Viele Hygienemängel bleiben unentdeckt
Nur 50 Prozent aller erforderlichen Lebensmittelkontrollen im Bezirk werden durchgeführt
Einige Restaurants und Imbisse im Bezirk scheinen auf Hygiene nicht sonderlich streng zu achten. Das lässt sich einer Stellungnahme von Ordnungsstadträtin Christiane Heiß (Grüne) entnehmen, die sie der Berliner Woche auf Anfrage zuschickte. Deutlich wird darin zudem, dass viele Lebensmittelkontrollen aufgrund von fehlendem Personal nicht durchgeführt werden.
Sechs Lebensmittelkontrolleure sind demnach aktuell in der Abteilung Veterinär- und Lebensmittelaufsicht im Ordnungsamt beschäftigt. Vorgesehen sind jedoch acht. Selbst wenn alle Stellen besetzt wären, würde dies laut Heiß aber nicht ausreichen. „Bereits die planmäßigen Routinekontrollen würden die doppelte Anzahl an Überwachungspersonal erfordern.“ Grund für die Situation sei der Fachkräftemangel. „Ausschreibungsverfahren enden oft aufgrund unzureichender Bewerberlage. Die fachlichen Voraussetzungen sind aufgrund der mannigfaltigen Anforderungen des Aufgabengebiets hoch“, erklärt sie dazu.
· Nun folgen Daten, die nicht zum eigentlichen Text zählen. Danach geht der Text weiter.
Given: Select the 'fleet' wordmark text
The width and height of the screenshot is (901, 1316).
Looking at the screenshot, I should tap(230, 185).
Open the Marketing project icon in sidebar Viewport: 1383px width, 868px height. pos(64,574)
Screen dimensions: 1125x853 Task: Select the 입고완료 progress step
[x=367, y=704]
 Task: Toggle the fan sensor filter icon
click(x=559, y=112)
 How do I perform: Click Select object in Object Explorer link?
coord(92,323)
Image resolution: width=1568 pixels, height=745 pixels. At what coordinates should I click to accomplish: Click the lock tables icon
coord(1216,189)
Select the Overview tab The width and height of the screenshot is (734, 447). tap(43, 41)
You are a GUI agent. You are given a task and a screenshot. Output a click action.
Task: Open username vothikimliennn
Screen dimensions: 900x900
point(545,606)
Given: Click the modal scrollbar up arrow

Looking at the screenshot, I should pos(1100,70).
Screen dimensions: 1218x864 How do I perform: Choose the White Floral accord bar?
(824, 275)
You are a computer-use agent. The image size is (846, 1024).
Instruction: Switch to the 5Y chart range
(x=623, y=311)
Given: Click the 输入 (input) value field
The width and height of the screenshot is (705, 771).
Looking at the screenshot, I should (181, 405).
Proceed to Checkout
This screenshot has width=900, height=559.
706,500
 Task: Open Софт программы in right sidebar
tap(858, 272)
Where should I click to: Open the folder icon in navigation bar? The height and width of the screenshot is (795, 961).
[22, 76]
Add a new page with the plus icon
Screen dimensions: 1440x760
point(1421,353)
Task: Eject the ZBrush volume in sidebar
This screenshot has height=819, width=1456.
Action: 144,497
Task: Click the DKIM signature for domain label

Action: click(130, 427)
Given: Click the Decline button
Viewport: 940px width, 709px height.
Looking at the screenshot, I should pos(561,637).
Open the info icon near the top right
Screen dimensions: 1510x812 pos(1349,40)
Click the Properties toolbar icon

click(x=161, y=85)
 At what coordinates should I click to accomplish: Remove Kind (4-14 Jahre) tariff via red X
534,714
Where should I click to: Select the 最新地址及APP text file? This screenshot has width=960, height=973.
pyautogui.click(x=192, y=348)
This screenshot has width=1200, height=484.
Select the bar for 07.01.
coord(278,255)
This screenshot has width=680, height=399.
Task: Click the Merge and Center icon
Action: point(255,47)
Vor diesem Hintergrund engagiere sich der Bezirk verstärkt in der Ausbildung. Vier potenzielle Lebensmittelkontrolleure sollen in diesem Jahr ihre Ausbildung beginnen. „Es besteht die Hoffnung, dass sie nach zwei Jahren mit erfolgreichem Abschluss übernommen werden können“, so Christiane Heiß.
Es besteht dringender Bedarf, denn mit dem derzeitigen Personal können aktuell nur rund 50 Prozent der regulären Betriebsüberprüfungen durchgeführt werden. Erschwert wird die Arbeit der Kontrolleure durch zusätzliche Aufgaben aufgrund der EU-Kontroll-Verordnung. Christiane Heiß zufolge müsste neben verstärktem, interdisziplinärem Vorgehen gegen Lebensmittelbetrug auch der Online-Handel intensiver überwacht werden. „Auch ist durch die gesteigerte Sensibilität und Informationsbereitschaft der Verbraucher eine Zunahme an Verbraucherbeschwerden zu verzeichnen, die oftmals kurzfristige Sonderüberprüfungen mit zeitintensiven Ermittlungen erfordert und entsprechend Personal bindet.“
24 Restaurants 2019 ganz oder teils geschlossen
2019 sind nach Auskunft der Stadträtin 541 Restaurants und 185 Imbisse im Bezirk kontrolliert worden. Dabei sei es zu 24 Schließungen oder Teilschließungen gekommen. „In den allermeisten Fällen waren Auffälligkeiten in den Bereichen Hygiene, Kennzeichnung von Produkten, Personalhygiene, Eigenkontrollsystemen und Produkthygiene zu beanstanden“, so Heiß. Da nur jede zweite Kontrolle durchgeführt werden konnte, ist unklar, wie viele Vergehen unentdeckt geblieben sind.
Kritik am Umgang mit den Ergebnissen äußerte Ende Januar der gemeinnützige Verein Foodwatch, der vor einem Jahr die Online-Plattform „Topf Secret“ gestartet hat. Über das Portal können Bürger an die zuständigen Behörden Anträge auf Herausgabe von Hygiene-Kontrollergebnissen stellen. 43 000-mal sei dies bereits geschehen. „In Berlin, wo es mehr als 3000 Anträge gibt, warten die Menschen teilweise seit zwölf Monaten auf die Kontrollergebnisse. In einigen Bezirken wurden sogar Hunderte Anträge kategorisch abgelehnt“, schrieb Foodwatch. Der Verein habe daher gemeinsam mit der Transparenz-Initiative FragDenStaat eine Musterklage gegen das Land Berlin auf den Weg gebracht, über die noch nicht entschieden wurde.
Stadträtin Christiane Heiß versichert, dass die Veterinär- und Lebensmittelaufsicht in Tempelhof-Schöneberg die Topf-Secret-Anfragen nach und nach beantworte, was jedoch ebenfalls „einen erheblichen Anteil an Personal“ binde. „Grundsätzlich befürworten wir als Verbraucherschutzbehörde selbstverständlich Transparenz bei Fragen der Lebensmittelsicherheit gegenüber Bürgern und Verbrauchern“, teilt sie mit.